Data synthesis and analysis

We anticipate that studies on the prevalence and incidence of ME/CFS in Europe will prove to be scarce and heterogeneous. The preliminary findings of the review will be presented in a EUROMENE meeting (ie, September 2018, in London, UK) where we will discuss the appropriateness of performing meta-analyses.

A narrative (descriptive) synthesis is planned if meta-analyses are not feasible. We will pay special attention to possible factors related to heterogeneity of the findings in order to find patterns that should be considered in future research. For instance, we will discuss whether the prevalence or incidence of ME/CFS differ according to the case definition used to examine the figures. Attention will be also paid to the characteristics of the studied populations (eg, age group, gender).

We will undertake meta-analyses only where pooling of quantitative data is possible. The meta regression analysis will be performed to investigate the sources of heterogeneity of any ME/CFS pooled prevalence and incidence estimate. The I2 statistic will be used to investigate the heterogeneity. I2 of 25%, 50% and 75% will be appraised as low, moderate and high, respectively.25

Presentation and reporting of results

We will report the findings of the present literature review in accordance with the Preferred Reporting Items for Systematic Reviews and Meta-Analyses statement.26 A flow diagram (figure 1) will illustrate the process of study selection from retrieved records to included studies. For transparency purposes, supplementary files will show which studies were excluded at every stage of the review. If the present protocol needs amendments, they will be publicly available along with their rationale on the EUROMENE website (http://www.euromene.eu/).

Figure 1

Flow diagram for study selection. ME/CFS, myalgic encephalomyelitis/chronic fatigue syndrome; WOS, Web of Science.

In accordance with the data extraction, a table will show the main characteristics of the studies included. Information on the quality of the methodology and reporting of the studies will also be available.

If meta-analyses are performed, we plan using comprehensive meta-analysis to combine data of prevalence or incidence from different studies to estimate the mean effect. We will select an appropriate model in terms of studies that we include and calculate pooled ME/CFS prevalence and incidence. We will compare the results of random-effects and fixed-effect meta-analyses in sensitivity analyses.

Ethics and dissemination

The findings of this systematic review will address a specific aim of the European network EUROMENE (ie, to summarise the available data of the prevalence and incidence of ME/CFS in Europe).
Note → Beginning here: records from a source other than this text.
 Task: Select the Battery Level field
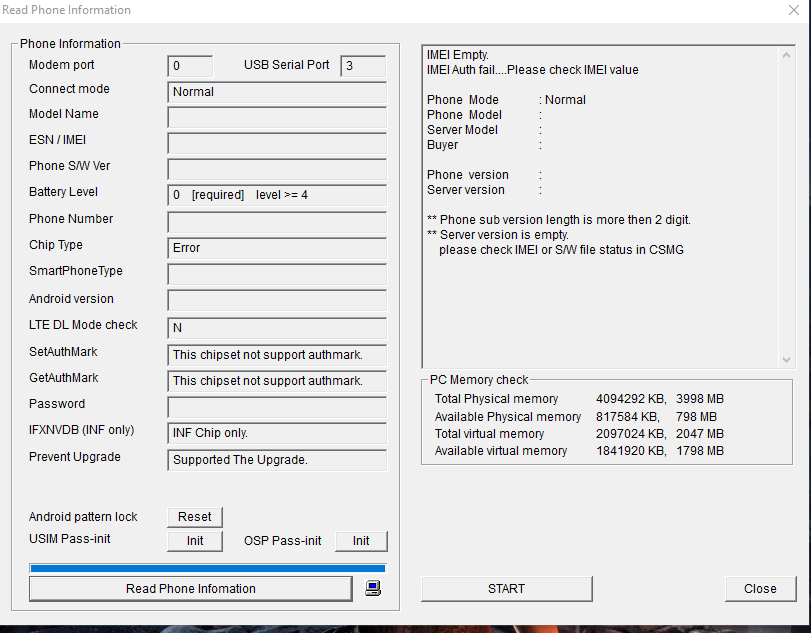click(x=277, y=195)
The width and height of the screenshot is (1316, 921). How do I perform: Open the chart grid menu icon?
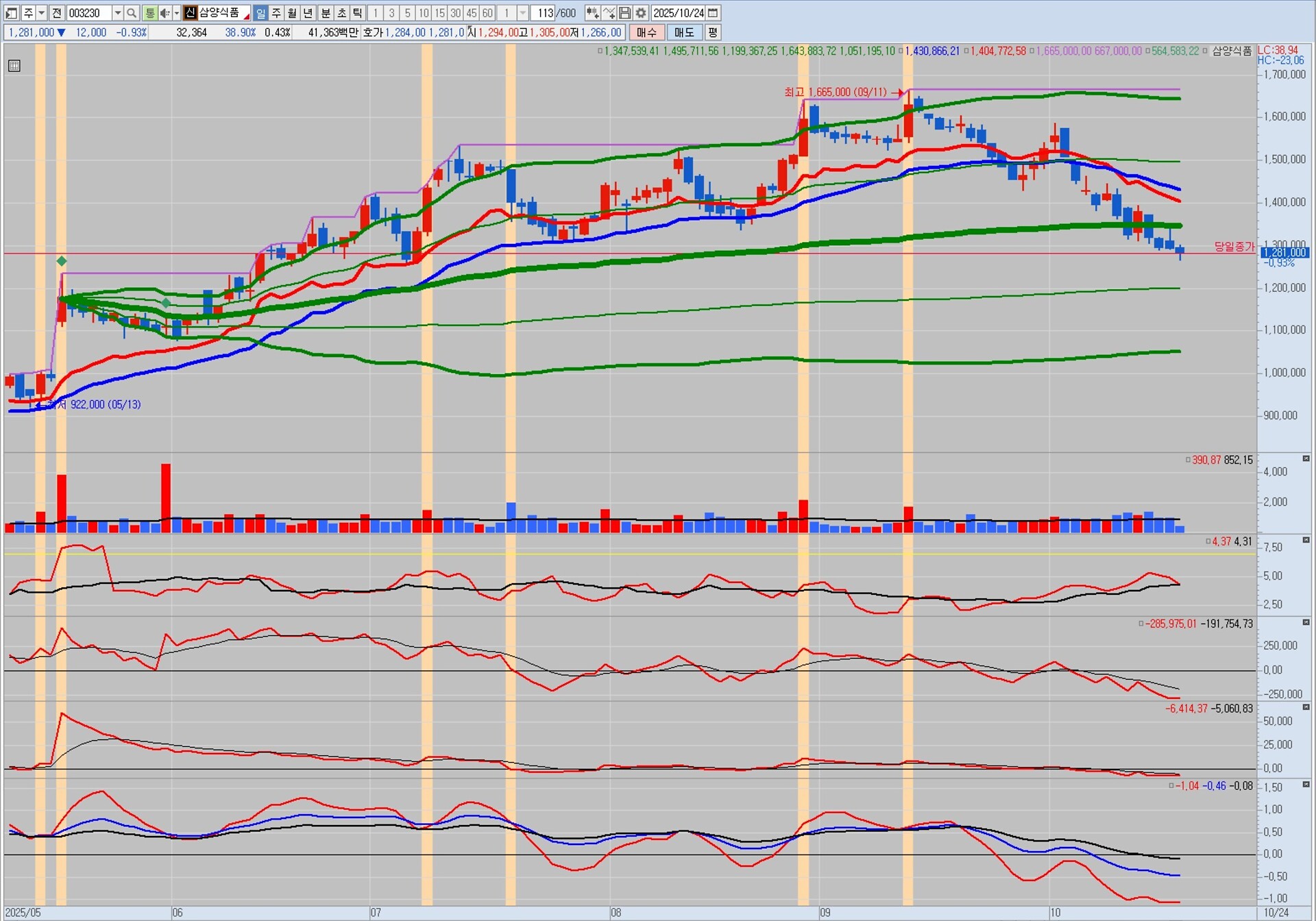pyautogui.click(x=14, y=66)
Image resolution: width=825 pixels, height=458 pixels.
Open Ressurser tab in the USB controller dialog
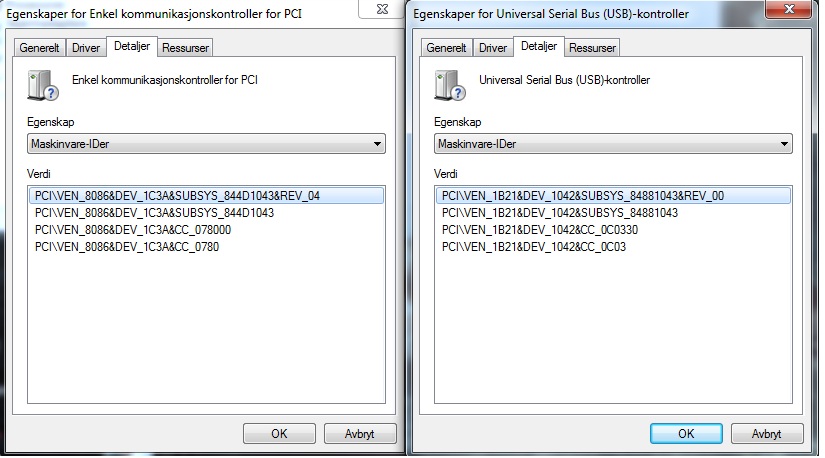click(592, 48)
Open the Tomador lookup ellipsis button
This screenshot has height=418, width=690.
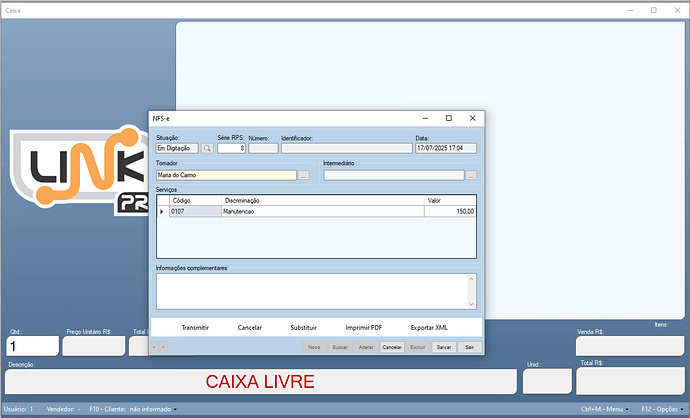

The findings will be included in EUROMENE reports published in paper(s) in peer-reviewed journal(s) and presented at conferences and meetings.

The findings of the present systematic review will be widely communicated to society using mass media (eg, interviews on radio, newspaper, television and the internet). Since our findings may have an impact on policy and healthcare practice, we will also present them to policy-makers and healthcare providers.
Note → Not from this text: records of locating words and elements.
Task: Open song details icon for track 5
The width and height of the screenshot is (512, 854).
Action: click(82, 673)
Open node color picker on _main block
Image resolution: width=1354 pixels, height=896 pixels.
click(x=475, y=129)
Patient and public involvement

EUROMENE is multidisciplinary network cooperating with patient organisations via Web platform. Patient organisations are benefiting from dedicated events, dedicated printed media and interaction through social media. We will present our findings to patients with ME/CFS (eg, by direct communication with representative patient organisations and by giving talks to local associations of people with ME/CFS). General public will be reached through the COST Action website, oral presentations and interviews.